Exercise prompt: Where the line containing "This screenshot has height=350, width=644." appears below, begin there and reproduce each line exactly through the last one, omitting pictures.

━━━━━ The data ━━━━━

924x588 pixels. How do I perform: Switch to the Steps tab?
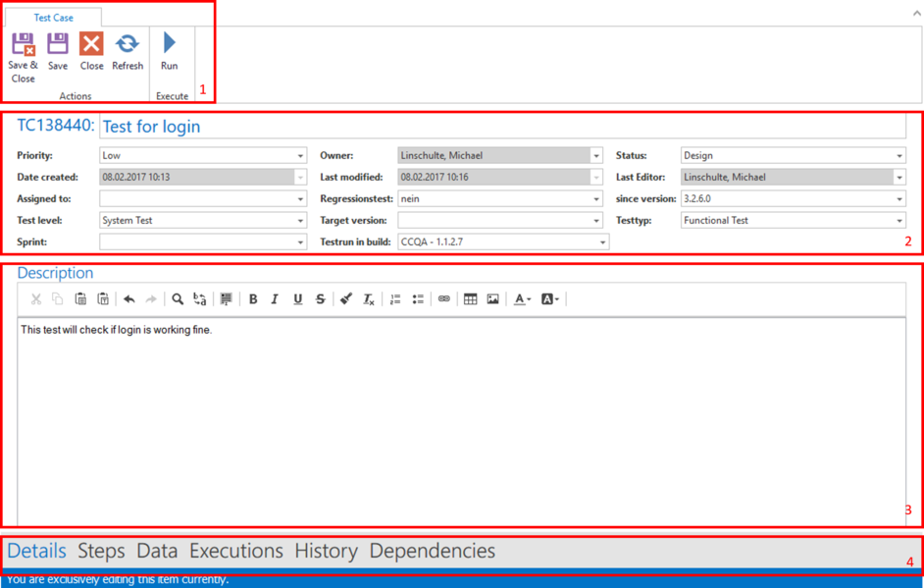(101, 552)
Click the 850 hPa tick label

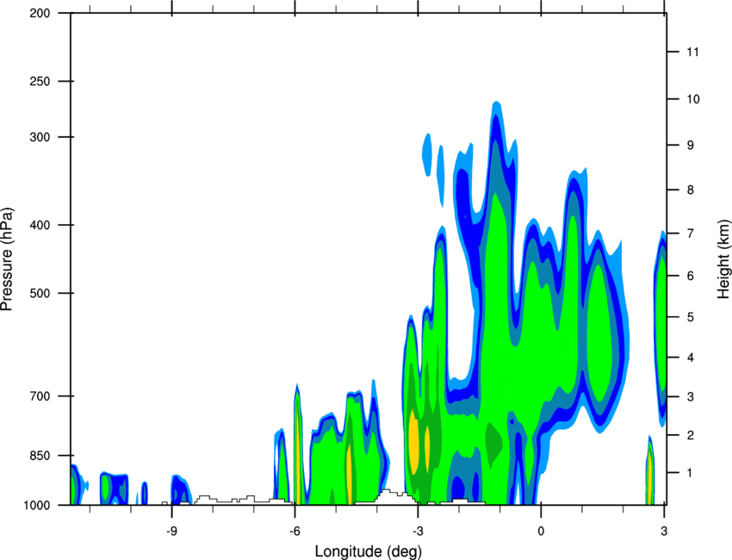(40, 456)
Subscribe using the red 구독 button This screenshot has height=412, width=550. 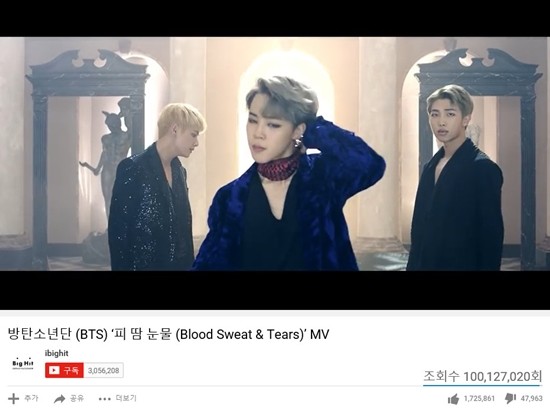(64, 370)
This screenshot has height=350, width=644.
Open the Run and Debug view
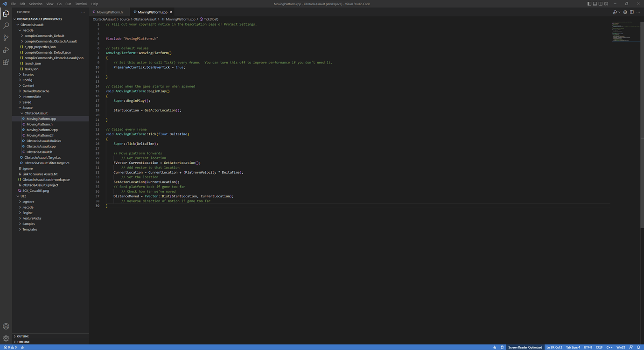(x=6, y=49)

━━━━━

Exercise output:
This screenshot has height=350, width=644.
Open the Run and Debug view
(x=6, y=49)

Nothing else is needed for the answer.